Don't forget Ted Cruz and John Cornyn both opposed federal aid for New York and New Jersey after Superstorm / Hurricane Sandy but immediately had their hands out on Harvey.

Also, if you live in Houston, better file property damage claims by Sept. 1, unless Gov. Greg Abbott finds a way to legally delay a bill — which he won't try to do — that this year's regular session of the Texas Legislature passed that reduces the penalty insurers pay when they chisel you.

Per that link, feel free to shit on Kelly Hancock's Twitter and Facebook accounts.

Why? Insurers give GOP money and the evil trial lawyers give Democrats money.

Local, regional and state politicians all pushing an "open for business" model (some Dems, like Turner, as co-signers) that says yes to everything the development industry wants.

Donald Trump, Tweeting about the Mexico border wall and still insisting on the idea that Mexico would be somehow made to pay for it, during the middle of the hurricane.

Texas Republicans — including old college friends who I know are politically conservative — may say this is unfair.

Sorry, but ... if you voted for these people, no its not. (That said, Turner is a ConservaDem.)

That said, if you live in Harris County and voted for these people, just look around. Start with Houston and Harris County both not having zoning ordinances.

If you support that, then .... to be honest ...

You got what you voted for. (And, you had an "open for business" Democrat Annise Parker running Houston before Turner and another nutbar Republican, Bob Eckels, before Emmett.)

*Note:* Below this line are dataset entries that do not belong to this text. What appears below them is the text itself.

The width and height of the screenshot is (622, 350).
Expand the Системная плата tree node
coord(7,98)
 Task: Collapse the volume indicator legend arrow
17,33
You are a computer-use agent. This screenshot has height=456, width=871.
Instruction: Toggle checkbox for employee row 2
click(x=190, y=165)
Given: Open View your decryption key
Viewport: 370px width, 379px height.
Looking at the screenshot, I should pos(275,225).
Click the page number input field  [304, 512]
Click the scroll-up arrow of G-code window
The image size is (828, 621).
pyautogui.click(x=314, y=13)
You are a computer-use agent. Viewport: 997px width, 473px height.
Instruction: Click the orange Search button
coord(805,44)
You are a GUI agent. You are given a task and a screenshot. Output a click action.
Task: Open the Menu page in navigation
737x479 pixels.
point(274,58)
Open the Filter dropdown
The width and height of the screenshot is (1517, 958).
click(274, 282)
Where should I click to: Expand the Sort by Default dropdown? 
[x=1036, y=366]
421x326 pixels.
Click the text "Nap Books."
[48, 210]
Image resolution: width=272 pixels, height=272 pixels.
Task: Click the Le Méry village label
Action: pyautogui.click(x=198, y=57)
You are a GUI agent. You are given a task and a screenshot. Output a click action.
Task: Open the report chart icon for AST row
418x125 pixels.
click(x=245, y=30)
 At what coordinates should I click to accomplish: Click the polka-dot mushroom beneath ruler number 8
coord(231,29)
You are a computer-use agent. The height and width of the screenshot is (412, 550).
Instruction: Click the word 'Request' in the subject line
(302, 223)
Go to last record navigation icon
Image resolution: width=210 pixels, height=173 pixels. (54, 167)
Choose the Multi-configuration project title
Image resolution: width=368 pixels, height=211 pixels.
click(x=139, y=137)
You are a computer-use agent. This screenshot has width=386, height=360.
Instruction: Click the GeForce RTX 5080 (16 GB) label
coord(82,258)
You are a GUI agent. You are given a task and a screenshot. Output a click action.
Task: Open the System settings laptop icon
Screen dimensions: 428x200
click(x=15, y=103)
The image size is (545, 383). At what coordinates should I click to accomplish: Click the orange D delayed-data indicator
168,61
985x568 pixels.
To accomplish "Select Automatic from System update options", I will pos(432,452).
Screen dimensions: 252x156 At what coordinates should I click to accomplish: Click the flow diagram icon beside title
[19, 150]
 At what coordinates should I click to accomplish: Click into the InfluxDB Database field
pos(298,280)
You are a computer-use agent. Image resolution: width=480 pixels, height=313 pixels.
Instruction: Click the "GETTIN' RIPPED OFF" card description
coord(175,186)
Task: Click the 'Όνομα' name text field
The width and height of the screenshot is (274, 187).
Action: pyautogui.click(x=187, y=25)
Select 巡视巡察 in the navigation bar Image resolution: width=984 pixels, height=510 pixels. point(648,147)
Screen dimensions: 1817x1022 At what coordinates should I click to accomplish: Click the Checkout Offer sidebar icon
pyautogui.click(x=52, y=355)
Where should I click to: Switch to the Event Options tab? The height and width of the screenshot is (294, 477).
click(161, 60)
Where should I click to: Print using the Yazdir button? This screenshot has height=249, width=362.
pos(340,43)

At the local and regional level, especially, you've had 12 years since Rita and 9 since Ike to vote your bastards out. And, you've had Perry, then Abbott, in Austin.

For more on the issues faced by Houston, and how both recent and older politics have contributed, read this collection of articles by the Chronicle.

And, if you voted for Trump?

Well new FEMA head Brock Long (maybe he's also a climate change denier) is also among the politically connected useless idiots:
“You could not draw this forecast up. You could not dream this forecast up.”
Bullshit. Not only do we have ProPublica/Texas Tribune document Houston and Harris County exacerbating flooding, we have, from a year ago, the New York Times Sunday Review with a fictional-for-now essay modeling a Hurricane Isaiah far stronger than this. 

In other words, per an old phrase, if you've been voting for these people, you have "reaped the whirlwind.)

Of course, along with the refusal to have permeable green spaces, as the toxicity of floodwaters likely increases, is a city that has struggled for years with sewer issues.


Meanwhile, Trumpster himself says the National Flood Insurance Program won't go broke over Harvey and won't get caught in debt ceiling politics. And with that, I already see what's coming — he's going to demand the debt ceiling get connected to NFIP funding. Resist. Better yet, Dems need to offer a bill JUST for funding it. Now. Pre-emptively.

Two final notes.

First, "Nature bats last."

Second, per Ed Abbey, "Growth for growth's sake is the theology of the cancer cell."

Per that, if you really think that Rita is the only example on evacuation, not Ike, and that there's no way to truly evacuate Houston, then guess what? You got too damned many people living there.